Collected data entries
======

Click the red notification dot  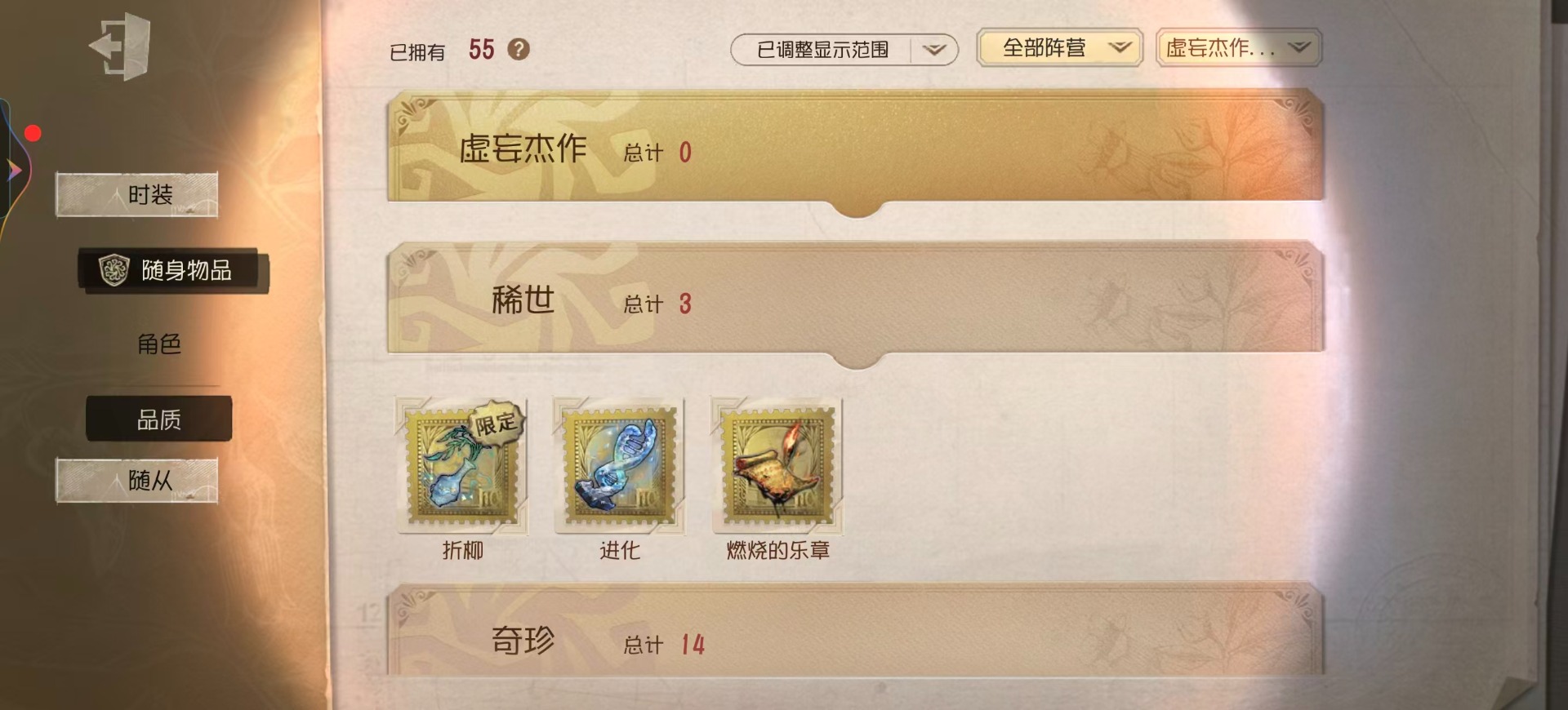(33, 133)
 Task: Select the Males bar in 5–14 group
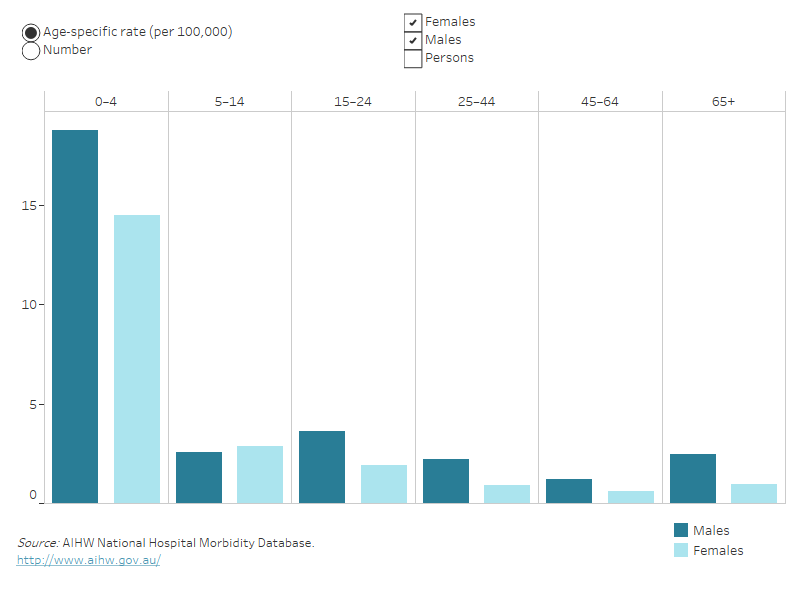[199, 477]
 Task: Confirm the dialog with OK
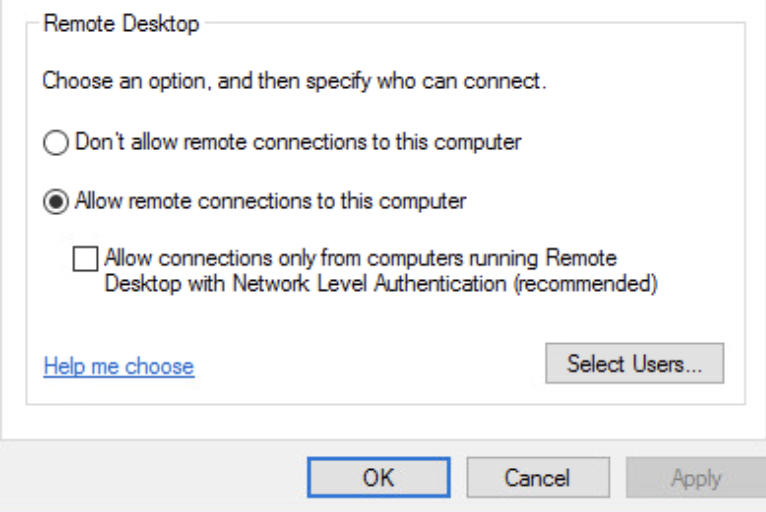click(x=379, y=478)
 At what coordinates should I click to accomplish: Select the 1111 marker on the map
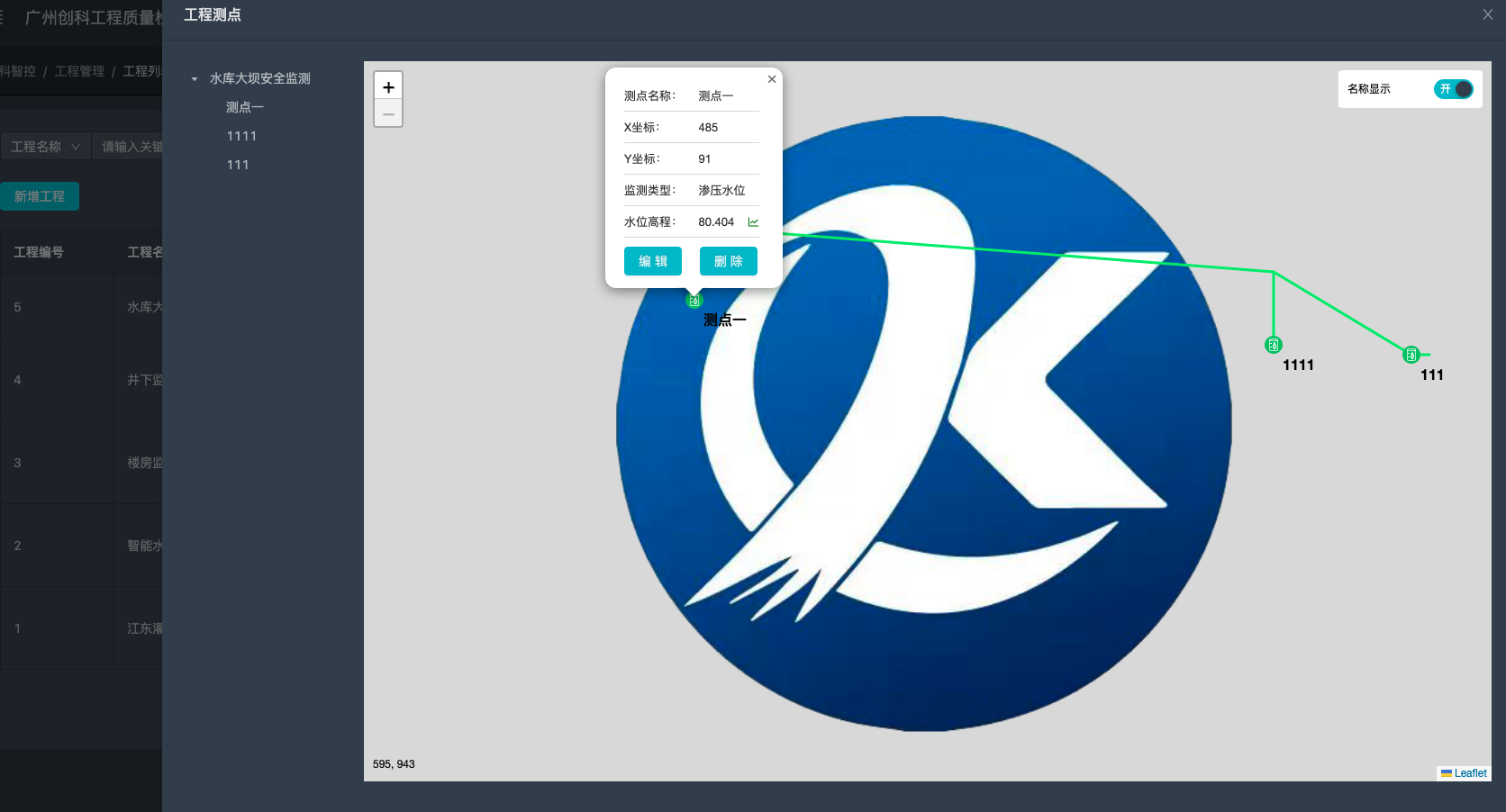[x=1273, y=345]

======

TASK TO COMPLETE: Leave every picture out and retype exactly the lines of the records above from the one holding "Task: Confirm the dialog with OK" through the last, both ends included and nothing besides.

PROBLEM SOLUTION:
 Task: Confirm the dialog with OK
click(x=379, y=478)
 At what coordinates should I click to accomplish: Select the 1111 marker on the map
[x=1273, y=345]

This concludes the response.